Max Dillon has been having a rough time as of late. His power levels have been fluctuating wildly and he’s long been known as a laughing stock in the supervillain world. But to top it all off, he’s lost his life savings and he’s none too pleased about any of it. Meanwhile, DB publisher and owner Dexter Bennett has managed to engineer a government newspaper bailout. With unemployment at a record high, the public isn’t happy that rich folks are getting handouts after running their businesses into the ground. Sound familiar?
So Dillon, in his Electro garb, promotes himself as something of a modern-day Robin Hood. Using You Tube as his soapbox, he wages a grassroots campaign to inspire the common man to rise up against the corporate bigwigs and bureaucrats who continue to get rich while the little guy gets stepped on. When the Amazing Spider-Man decides to intervene, the citizens of New York seem to forget that Electro has a criminal record a mile long and Spidey finds himself in over his head.
This was the first chapter in the Gauntlet story arc, which aims to reinvigorate some of the members of the wallcrawlers’s rogues gallery that have lost a bit of respect over the years and so far, so good. Kicking the whole thing off with Electro worked well: he’s not quite as outlandish as some of the old Spidey villains (no bubble head and he’s not named after an animal). It’s always easy to get behind the guy who’s been down on his luck and even though he’s a criminal, Electro’s rabble rousing had a lot of truth to it. I can appreciate a story that deals with current events.
I cannot, however, appreciate Mark Waid’s attempts to sound hip and young when he is clearly neither of these things. There were a few lines here and there that sounded so awful and out of place, as though he was desperately trying to convince you that he’s “with it”. There wasn’t a terrible amount of them though, so I’ll let it slide. For the most part, he did a great job of portraying Spidey/Peter as the eternally downtrodden everyman, J. Jonah Jameson as a humorous tyrant and so on and so forth. Your basic Spider-Man tale. It’s Mark Waid: He writes a good superhero story.
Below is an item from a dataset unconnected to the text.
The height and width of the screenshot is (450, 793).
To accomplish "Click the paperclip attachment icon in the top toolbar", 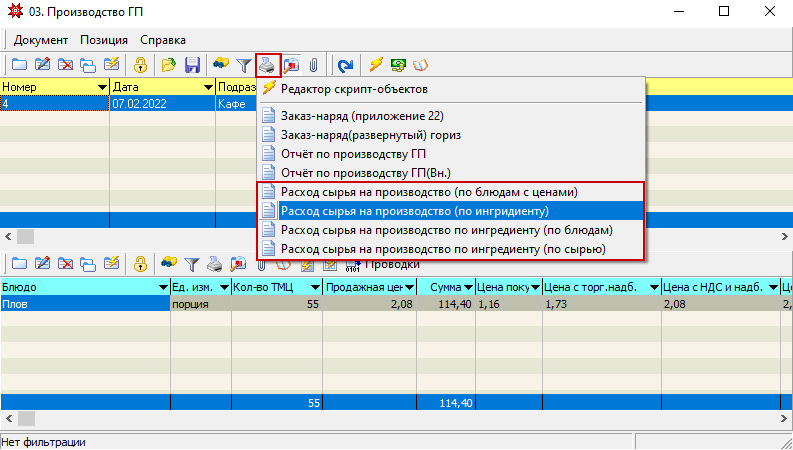I will [x=313, y=65].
Paul Azeceta draws well too. Really well. His work reminded me of Sean Phillips from Incognito if he and Mike Mignola had a baby with David Aja but the baby was a bit cleaner than any of its three (curiously male) parents, and it was a great fit for the story. So were Dave Stewart’s colors – shadowy and moody when dealing with Electro and sufficiently bright and poppy when the Webhead hit the scene.
I thought it was a good issue of Spider-Man. Of all the writers currently working on the character, Mark Waid has a good handle on the “classic approach” to Spider-Man. But the star of this show was Max Dillon. While I’m not yet completely convinced that this is an “all new Electro”, the opening of the story showed promise. I’m a big fan of Rhino, Mysterio and Sandman, so I’m looking forward to subsequent chapters.
And I appreciated the use of current events in the storyline and the way in which Waid used them. I’m sure that in Electro’s head, he really is a victim of the system and something of a hero now. It all came out in the story without Waid having to beat you over the head with it. Electro’s just a common thug looking to take advantage of a situation and if it makes him look good and Spider-Man look bad - all the better.
Oh yeah, there was a backup story too that I didn’t really care much for one way or the other. It was about the Black Cat. Been there, done that. Yawn.